- Education: University of Oxford
- Known for: YouTube chemistry education channel
- Scientific career
- Fields: Nanochemistry
- Workplaces: University of York
- Website: www.york.ac.uk/chemistry/staff/academic/o-s/dsmith/

= David K. Smith =

British chemist

David Kelham Smith is a professor of chemistry at the University of York in England. His research focuses on nanochemistry and self-assembling nanomaterials. Smith is also well known for his education and public outreach activities, such as his channel dedicated to combatting chemistry disparagement. Smith is openly gay and has been described as "one of the most visible out gay scientists."

==Academic career==
Smith received his undergraduate degree from the University of Oxford in 1992 and his Ph.D. in 1996 under the supervision of Paul Beer, after which he was a postdoctoral fellow with François Diederich. He began his career as a lecturer at University of York in 1999 and was promoted to professor in 2006.

==Research==
Smith's research group studies the properties of nanomaterials, particularly self-assembling molecular gels, which may have a variety of practical applications including in biomaterials and in the construction of molecular electronics. He became interested in applications to biomaterials after observing the medical treatments needed by his late partner, who had cystic fibrosis, and has studied the potential applications of nanogels in drug delivery.

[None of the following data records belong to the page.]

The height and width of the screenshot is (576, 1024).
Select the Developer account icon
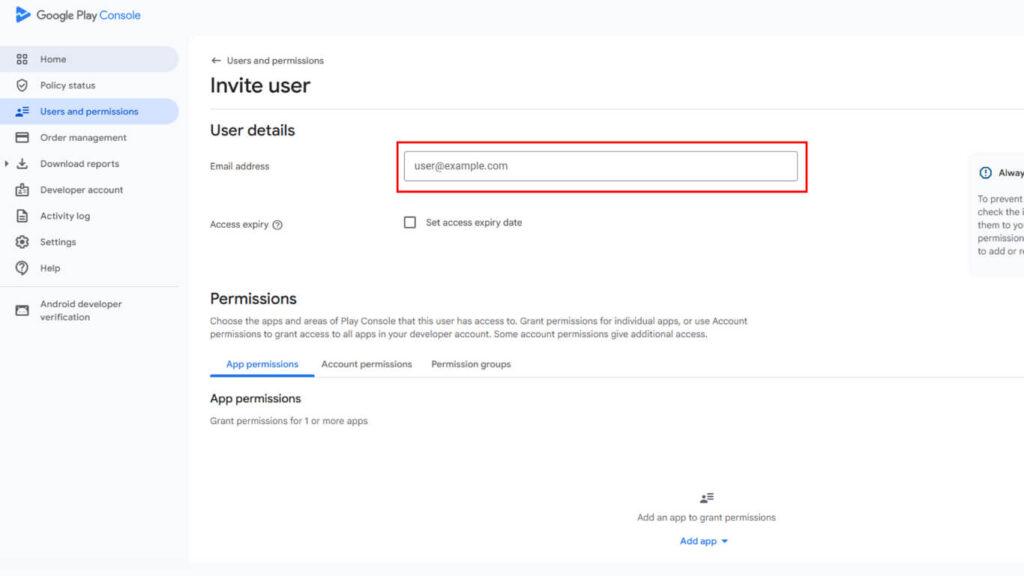(x=22, y=189)
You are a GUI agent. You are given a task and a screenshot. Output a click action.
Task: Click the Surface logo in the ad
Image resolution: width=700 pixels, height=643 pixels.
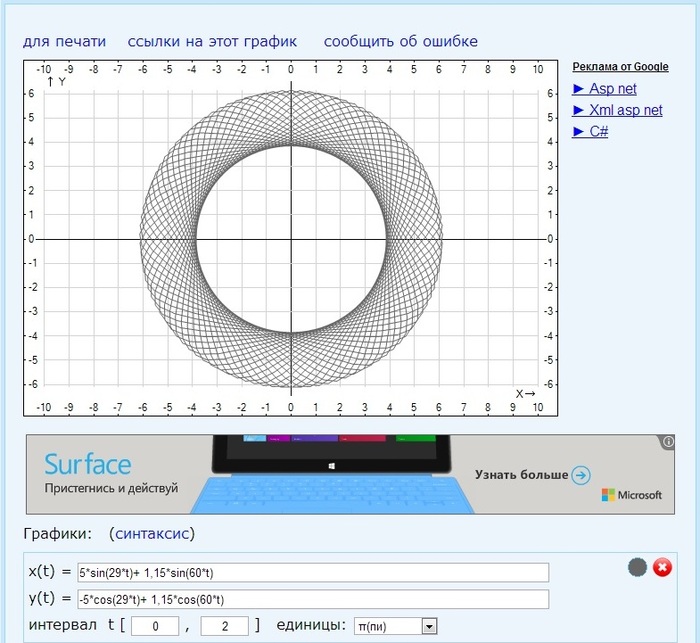87,465
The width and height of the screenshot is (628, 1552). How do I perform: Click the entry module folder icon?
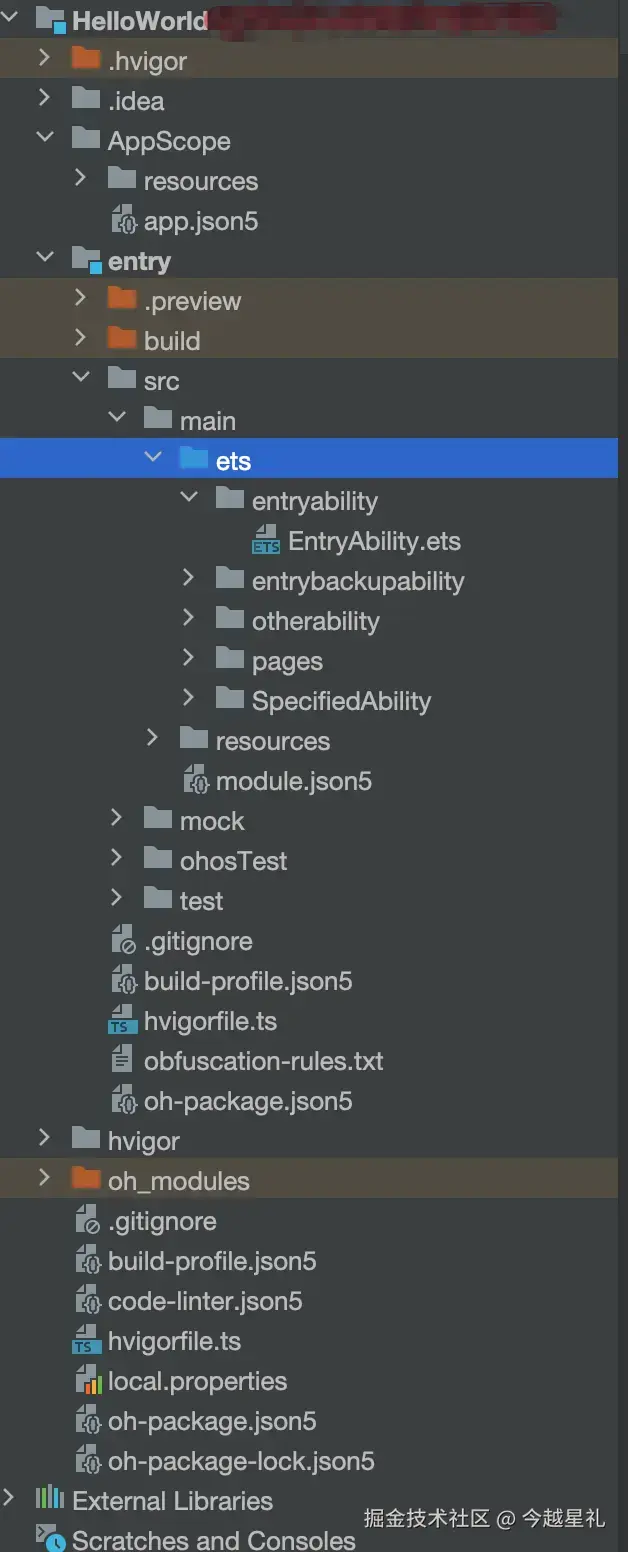tap(86, 261)
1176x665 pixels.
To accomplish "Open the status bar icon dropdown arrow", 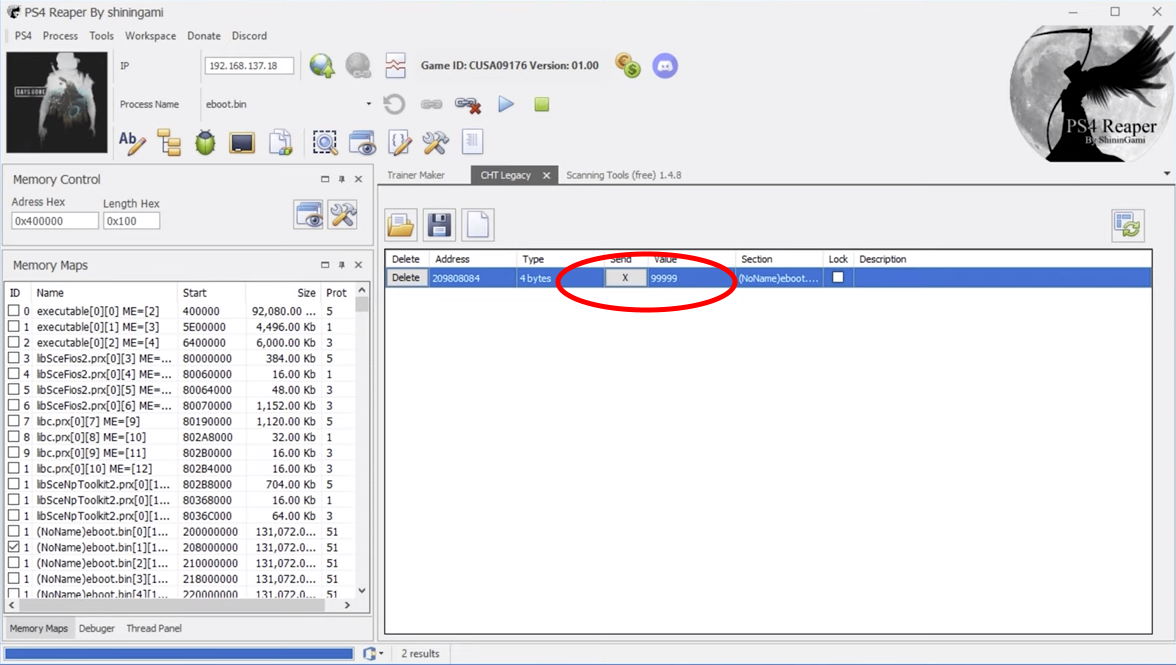I will [x=381, y=654].
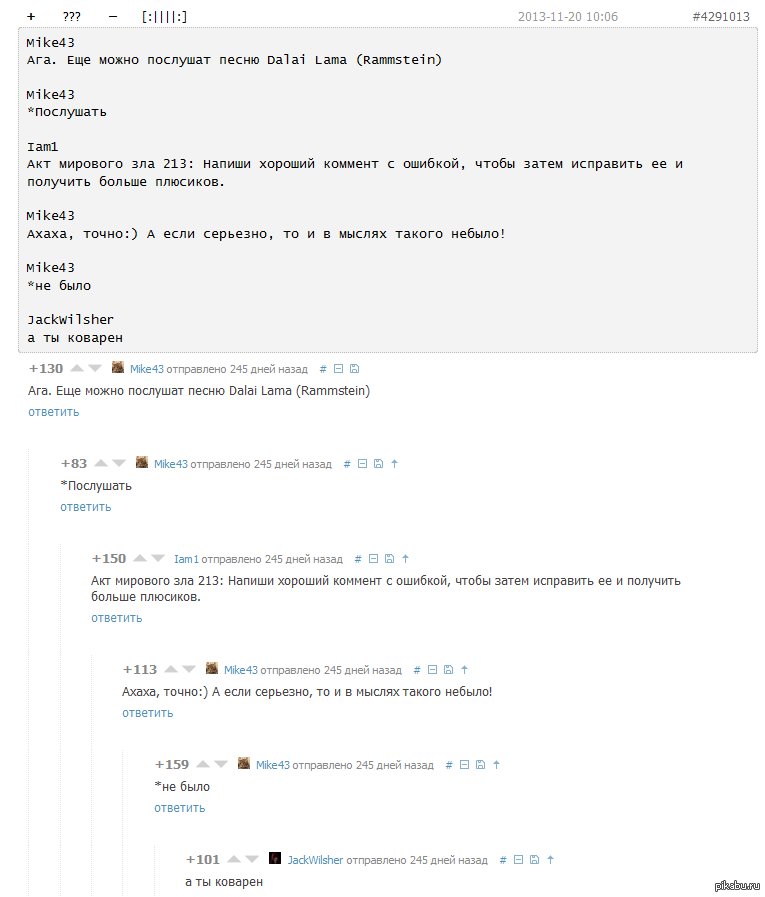Viewport: 765px width, 897px height.
Task: Save Iam1's comment with the disk icon
Action: pos(390,559)
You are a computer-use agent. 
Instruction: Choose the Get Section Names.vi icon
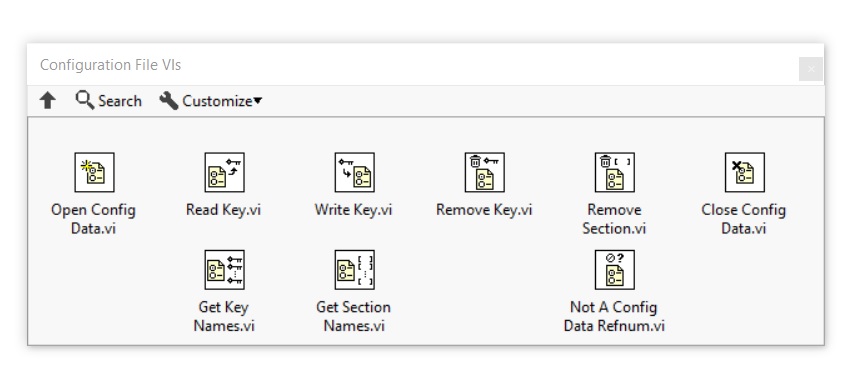coord(355,269)
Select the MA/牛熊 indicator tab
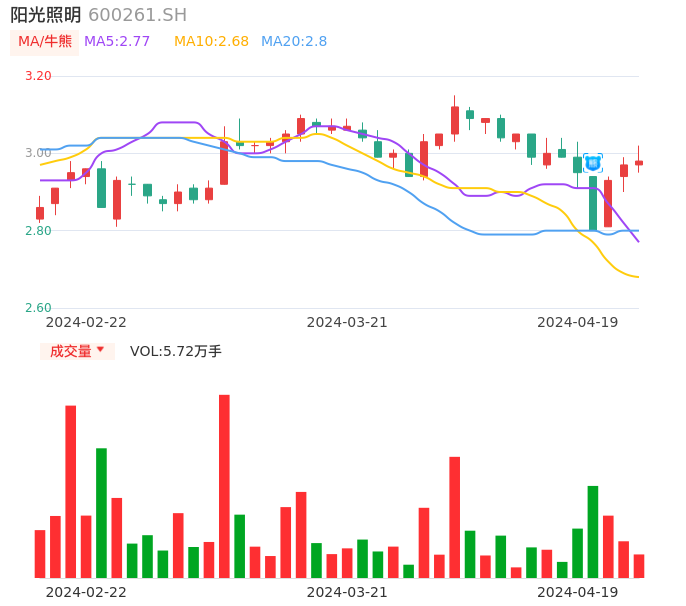 (45, 42)
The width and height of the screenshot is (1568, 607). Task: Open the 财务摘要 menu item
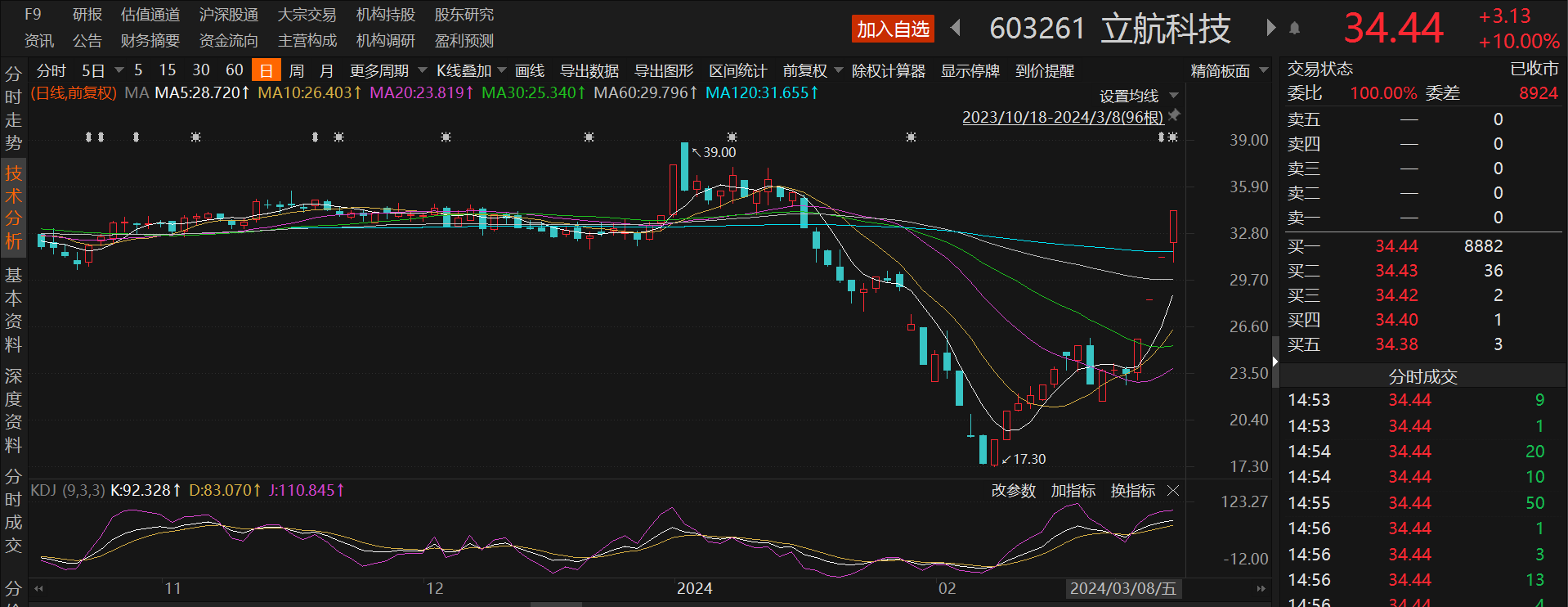[150, 41]
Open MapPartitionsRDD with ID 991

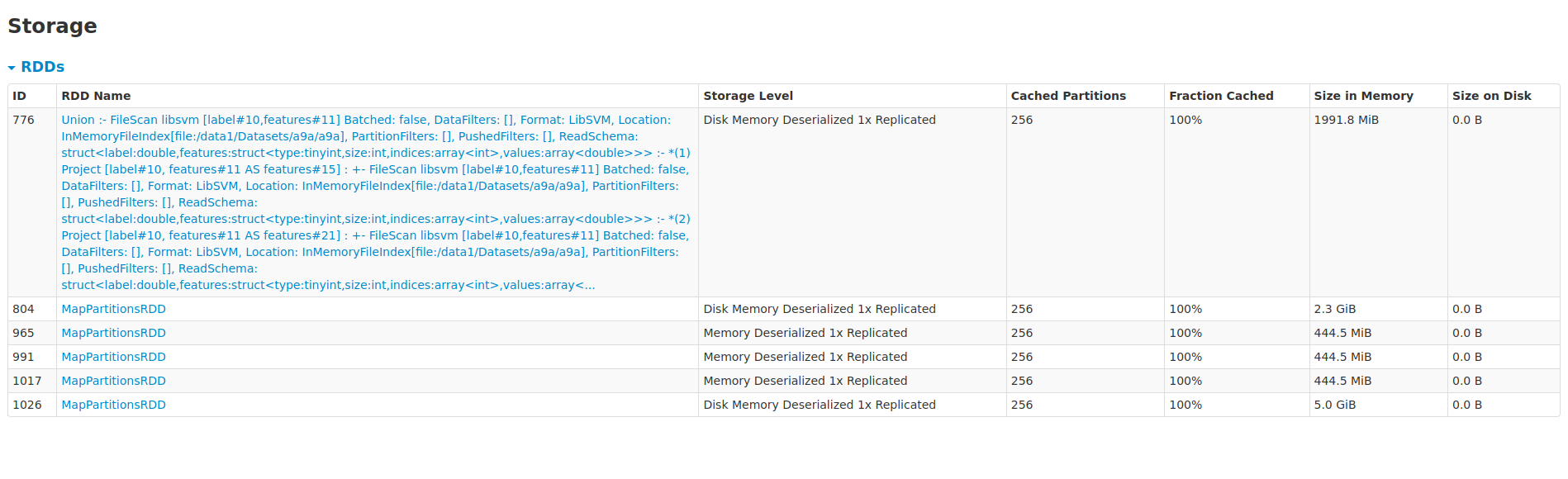coord(113,357)
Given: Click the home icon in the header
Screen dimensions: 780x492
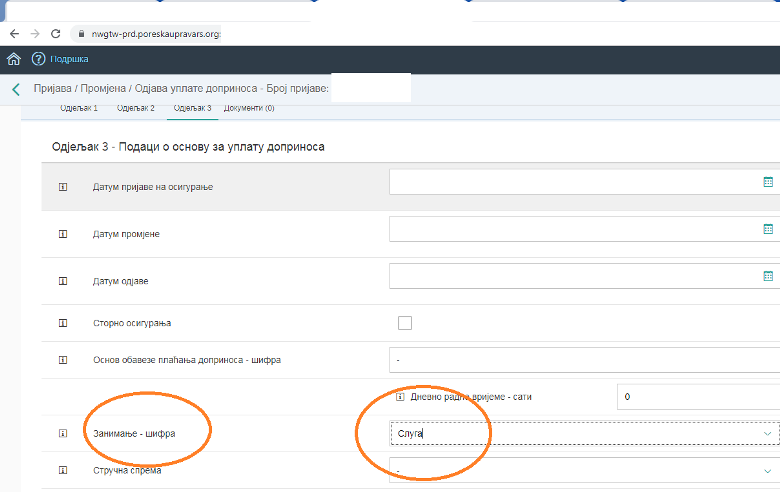Looking at the screenshot, I should click(x=14, y=59).
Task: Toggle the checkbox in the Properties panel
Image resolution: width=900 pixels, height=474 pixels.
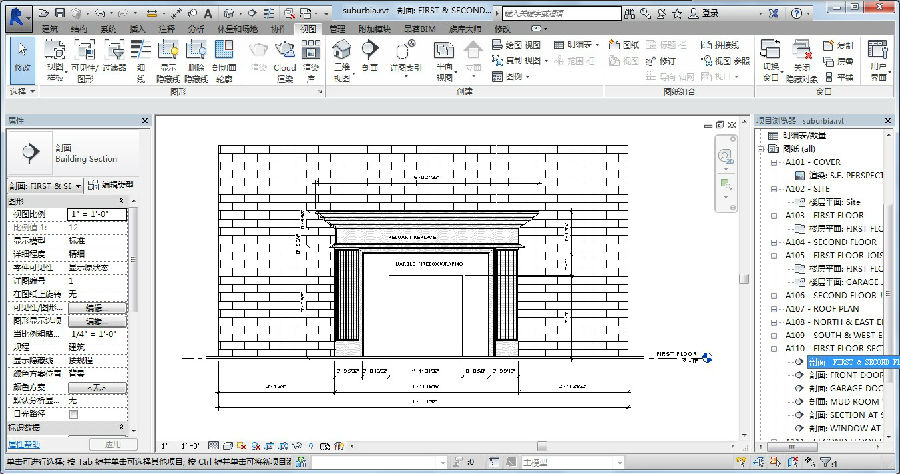Action: point(73,413)
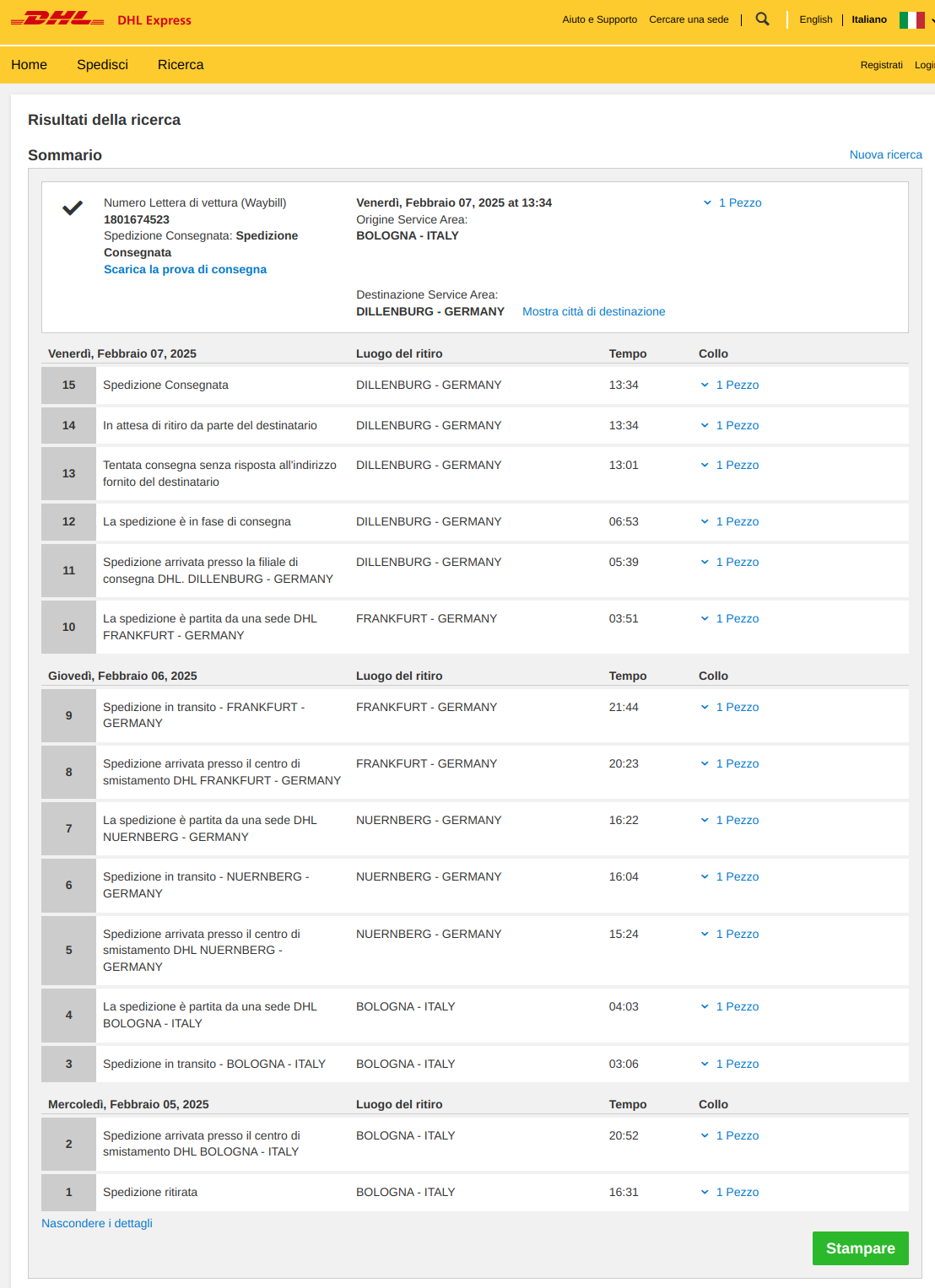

Smith was awarded the Bob Hay Lectureship in 2010 and the Corday Morgan Award in 2012 by the Royal Society of Chemistry in recognition of his contributions to the field.

== Teaching and outreach ==
Smith is the Chair of Teaching in the University of York Chemistry Department and is well known for his interest in chemistry education and public outreach about chemistry-related topics. He frequently speaks at public events and to schoolchildren about his personal experience as a scientist. He also maintains a widely followed YouTube channel for chemistry education and has published on his experiences using video as an educational tool.

Smith received the Royal Society of Chemistry's Higher Education Award in 2005, awarded a National Teaching Fellowship in 2013, and was named as one of 175 Faces of Chemistry in 2015. In 2025, Smith was part of the team which was awarded the Royal Society of Chemistry's Horizon Prize for Education for the project "Decolonising the Chemistry Curriculum".

In addition to science education work, Smith also writes about diversity in science and about the need for scientist role models from the LGBT community.